Et vous, qu’est-ce qui vous rend heureux pour le moment ?


Voilà les amis,

Nous sommes arrivés à la fin de cet article. J’espère qu’il vous aura plu : j’y ai mis tout mon coeur (mais ça, je pense que cela s’est ressenti… du moins, je l’espère). Je vous ai vraiment raconté mes 3 dernières semaines : sans filtre, comme je l’aurais expliqué à une amie.

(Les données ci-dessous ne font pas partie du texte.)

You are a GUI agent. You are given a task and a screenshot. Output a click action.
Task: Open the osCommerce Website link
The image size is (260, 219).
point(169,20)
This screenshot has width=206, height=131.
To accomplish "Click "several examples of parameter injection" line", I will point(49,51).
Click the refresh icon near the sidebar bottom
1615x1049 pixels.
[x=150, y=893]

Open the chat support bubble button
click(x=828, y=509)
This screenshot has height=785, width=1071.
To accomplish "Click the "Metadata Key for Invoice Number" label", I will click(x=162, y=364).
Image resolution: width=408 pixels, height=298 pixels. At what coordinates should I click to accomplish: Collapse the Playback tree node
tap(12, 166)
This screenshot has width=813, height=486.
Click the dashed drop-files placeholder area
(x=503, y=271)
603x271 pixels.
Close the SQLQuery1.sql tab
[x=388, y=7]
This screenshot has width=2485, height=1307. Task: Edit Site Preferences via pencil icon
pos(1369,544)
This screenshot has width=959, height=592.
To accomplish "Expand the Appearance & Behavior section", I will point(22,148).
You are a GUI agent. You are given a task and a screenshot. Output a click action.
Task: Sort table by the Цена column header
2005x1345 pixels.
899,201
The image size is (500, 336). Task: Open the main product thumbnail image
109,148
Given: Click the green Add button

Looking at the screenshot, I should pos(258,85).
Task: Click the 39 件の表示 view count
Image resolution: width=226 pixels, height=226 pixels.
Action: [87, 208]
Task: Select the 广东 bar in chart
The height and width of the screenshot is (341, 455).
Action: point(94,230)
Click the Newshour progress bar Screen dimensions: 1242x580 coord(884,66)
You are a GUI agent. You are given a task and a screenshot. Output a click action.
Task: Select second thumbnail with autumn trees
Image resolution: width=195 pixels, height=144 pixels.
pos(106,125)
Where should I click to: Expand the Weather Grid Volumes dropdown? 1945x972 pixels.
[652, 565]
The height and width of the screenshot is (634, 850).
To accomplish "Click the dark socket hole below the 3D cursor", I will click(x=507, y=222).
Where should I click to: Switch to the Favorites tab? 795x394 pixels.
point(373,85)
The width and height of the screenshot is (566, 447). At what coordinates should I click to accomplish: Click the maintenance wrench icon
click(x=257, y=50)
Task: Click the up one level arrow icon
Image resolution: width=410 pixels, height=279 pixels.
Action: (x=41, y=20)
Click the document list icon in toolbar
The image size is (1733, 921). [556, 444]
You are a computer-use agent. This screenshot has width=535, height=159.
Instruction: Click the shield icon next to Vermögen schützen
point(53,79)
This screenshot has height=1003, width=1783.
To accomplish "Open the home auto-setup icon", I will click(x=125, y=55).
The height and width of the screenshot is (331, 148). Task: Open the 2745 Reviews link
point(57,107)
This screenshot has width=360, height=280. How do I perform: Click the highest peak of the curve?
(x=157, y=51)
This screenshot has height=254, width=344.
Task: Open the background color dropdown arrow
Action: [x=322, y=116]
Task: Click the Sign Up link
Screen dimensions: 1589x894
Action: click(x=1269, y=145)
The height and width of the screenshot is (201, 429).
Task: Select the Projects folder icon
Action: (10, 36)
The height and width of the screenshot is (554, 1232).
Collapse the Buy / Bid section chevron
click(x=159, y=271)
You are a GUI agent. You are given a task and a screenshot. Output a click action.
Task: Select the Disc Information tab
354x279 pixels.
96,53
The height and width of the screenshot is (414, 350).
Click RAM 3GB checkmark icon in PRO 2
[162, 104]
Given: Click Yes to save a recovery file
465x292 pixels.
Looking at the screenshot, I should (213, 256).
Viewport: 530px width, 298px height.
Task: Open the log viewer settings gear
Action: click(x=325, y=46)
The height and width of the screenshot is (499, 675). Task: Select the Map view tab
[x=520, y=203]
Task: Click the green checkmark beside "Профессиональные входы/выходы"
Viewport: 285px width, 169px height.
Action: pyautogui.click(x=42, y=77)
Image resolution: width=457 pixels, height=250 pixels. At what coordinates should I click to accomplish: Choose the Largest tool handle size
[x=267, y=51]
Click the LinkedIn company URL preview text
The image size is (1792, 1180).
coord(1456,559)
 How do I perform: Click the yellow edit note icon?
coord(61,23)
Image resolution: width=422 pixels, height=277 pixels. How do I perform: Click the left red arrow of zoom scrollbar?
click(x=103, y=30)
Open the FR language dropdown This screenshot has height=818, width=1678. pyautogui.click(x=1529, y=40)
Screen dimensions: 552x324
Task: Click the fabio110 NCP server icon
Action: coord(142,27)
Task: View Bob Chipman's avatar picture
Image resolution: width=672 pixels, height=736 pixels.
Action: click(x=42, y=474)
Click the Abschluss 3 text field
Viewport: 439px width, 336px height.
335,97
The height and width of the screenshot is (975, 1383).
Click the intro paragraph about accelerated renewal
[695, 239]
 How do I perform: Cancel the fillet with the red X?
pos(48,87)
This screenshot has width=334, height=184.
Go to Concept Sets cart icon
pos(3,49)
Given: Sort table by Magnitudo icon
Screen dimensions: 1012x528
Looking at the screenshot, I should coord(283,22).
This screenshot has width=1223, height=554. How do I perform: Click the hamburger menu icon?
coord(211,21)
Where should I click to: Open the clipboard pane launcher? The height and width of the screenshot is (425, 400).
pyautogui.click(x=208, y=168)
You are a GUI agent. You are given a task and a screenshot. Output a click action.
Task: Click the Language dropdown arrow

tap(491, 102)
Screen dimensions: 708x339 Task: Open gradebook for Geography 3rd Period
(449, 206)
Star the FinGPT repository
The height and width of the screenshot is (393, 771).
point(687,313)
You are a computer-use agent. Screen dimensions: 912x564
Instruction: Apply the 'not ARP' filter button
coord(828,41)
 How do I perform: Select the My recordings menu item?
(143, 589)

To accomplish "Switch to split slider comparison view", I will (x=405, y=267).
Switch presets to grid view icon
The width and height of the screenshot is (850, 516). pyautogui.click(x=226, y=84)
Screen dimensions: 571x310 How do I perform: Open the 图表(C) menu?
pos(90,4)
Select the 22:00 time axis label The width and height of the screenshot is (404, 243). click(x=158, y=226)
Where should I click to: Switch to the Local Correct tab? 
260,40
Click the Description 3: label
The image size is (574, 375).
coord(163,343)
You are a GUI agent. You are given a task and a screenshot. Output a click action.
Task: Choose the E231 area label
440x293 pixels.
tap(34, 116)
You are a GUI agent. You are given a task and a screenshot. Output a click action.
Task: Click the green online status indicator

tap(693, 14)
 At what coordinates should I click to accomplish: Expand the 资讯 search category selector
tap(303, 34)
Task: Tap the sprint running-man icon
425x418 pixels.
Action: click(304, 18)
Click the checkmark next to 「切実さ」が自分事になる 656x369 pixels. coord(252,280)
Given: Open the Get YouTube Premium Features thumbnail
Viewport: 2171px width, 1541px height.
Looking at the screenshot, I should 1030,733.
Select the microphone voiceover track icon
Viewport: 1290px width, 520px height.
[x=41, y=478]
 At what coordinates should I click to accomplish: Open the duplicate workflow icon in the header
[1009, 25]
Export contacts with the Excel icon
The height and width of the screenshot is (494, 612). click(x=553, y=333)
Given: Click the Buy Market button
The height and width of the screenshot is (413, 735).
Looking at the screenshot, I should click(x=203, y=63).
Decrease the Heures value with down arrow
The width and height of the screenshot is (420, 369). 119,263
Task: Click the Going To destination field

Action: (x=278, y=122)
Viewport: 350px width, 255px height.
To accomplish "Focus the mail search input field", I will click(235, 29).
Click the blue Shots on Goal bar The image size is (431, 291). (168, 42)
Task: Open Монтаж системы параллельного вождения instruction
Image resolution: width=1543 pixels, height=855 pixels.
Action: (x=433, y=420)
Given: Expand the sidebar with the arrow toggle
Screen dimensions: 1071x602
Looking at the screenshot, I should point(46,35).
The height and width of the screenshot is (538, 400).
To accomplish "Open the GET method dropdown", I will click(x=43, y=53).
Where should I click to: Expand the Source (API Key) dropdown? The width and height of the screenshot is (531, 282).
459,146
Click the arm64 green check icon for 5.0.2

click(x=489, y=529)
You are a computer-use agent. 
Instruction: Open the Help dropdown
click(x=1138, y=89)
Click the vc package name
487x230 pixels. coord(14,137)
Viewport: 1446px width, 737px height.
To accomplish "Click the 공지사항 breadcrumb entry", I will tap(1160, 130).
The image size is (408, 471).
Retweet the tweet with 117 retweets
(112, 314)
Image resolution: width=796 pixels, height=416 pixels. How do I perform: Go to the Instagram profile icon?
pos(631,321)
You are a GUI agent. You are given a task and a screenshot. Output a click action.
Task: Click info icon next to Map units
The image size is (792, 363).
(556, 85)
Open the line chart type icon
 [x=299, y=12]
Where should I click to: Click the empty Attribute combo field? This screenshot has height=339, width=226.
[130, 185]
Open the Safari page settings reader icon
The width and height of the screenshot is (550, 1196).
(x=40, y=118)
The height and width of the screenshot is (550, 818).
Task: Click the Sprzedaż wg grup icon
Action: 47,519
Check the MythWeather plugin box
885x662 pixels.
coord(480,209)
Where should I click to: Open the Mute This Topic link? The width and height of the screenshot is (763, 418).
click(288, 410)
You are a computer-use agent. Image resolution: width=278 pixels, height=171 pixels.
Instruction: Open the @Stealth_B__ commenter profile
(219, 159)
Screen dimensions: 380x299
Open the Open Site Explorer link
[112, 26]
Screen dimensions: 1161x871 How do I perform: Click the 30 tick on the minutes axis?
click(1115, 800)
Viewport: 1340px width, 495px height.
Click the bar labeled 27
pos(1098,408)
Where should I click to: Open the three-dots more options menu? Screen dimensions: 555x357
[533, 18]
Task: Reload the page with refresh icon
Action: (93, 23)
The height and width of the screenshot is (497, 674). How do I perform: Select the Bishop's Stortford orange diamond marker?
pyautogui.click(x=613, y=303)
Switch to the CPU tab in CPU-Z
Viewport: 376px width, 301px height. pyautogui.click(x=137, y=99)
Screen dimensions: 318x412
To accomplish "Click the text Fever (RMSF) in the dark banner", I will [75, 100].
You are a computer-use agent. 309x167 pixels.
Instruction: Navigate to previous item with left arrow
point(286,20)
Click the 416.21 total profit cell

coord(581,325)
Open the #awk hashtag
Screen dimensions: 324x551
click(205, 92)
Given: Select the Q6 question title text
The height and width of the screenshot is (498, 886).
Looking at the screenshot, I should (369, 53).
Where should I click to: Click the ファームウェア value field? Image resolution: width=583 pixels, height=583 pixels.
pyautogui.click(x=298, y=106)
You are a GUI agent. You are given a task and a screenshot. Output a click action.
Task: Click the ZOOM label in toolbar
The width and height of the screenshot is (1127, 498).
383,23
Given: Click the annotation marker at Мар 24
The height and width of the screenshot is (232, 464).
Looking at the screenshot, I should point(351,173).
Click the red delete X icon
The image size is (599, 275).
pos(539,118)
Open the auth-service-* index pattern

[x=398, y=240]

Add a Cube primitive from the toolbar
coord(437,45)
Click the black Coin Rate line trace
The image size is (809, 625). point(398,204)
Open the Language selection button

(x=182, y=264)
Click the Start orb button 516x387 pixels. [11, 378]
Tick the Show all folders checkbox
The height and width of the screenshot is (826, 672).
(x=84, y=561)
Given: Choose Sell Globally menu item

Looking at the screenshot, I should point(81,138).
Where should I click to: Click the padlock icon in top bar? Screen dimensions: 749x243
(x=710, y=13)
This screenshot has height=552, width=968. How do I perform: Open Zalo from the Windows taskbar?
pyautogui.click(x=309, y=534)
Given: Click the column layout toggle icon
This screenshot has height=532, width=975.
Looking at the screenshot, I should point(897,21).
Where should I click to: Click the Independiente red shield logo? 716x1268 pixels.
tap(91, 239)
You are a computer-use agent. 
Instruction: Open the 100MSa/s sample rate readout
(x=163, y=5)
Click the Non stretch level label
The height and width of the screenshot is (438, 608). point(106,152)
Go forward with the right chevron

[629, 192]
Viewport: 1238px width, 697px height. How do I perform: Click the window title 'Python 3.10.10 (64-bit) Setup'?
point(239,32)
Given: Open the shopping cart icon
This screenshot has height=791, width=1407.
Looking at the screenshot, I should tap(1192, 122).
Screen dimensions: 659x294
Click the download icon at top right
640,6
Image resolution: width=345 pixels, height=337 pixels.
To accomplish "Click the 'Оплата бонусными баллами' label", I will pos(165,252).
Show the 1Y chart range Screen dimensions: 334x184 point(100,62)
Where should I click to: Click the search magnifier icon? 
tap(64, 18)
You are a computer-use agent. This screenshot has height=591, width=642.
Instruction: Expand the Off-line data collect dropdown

Comme vous avez pu le voir, je ne me suis pas trop prise la tête avec la forme… je vous ai raconté les choses comme elles me venaient à l’esprit, en essayant d’être la plus complète possible. J’espère sincèrement que vous aurez pris du plaisir à me lire… en tout cas, j’ai pris énormément de plaisir à écrire cet article. C’était lisse, c’était fluide : les mots s’enchainaient l’un après l’autre sur le clavier… c’était très agréable. 

Sinon, je pense que tout a été dit… si vous avez des questions, n’hésitez pas à me les poser. 

Je n’ai plus qu’à vous remercier d’avoir pris le temps de me lire. Je vous dis à très vite (on tente la semaine prochaine ?… mais sans promesse haha).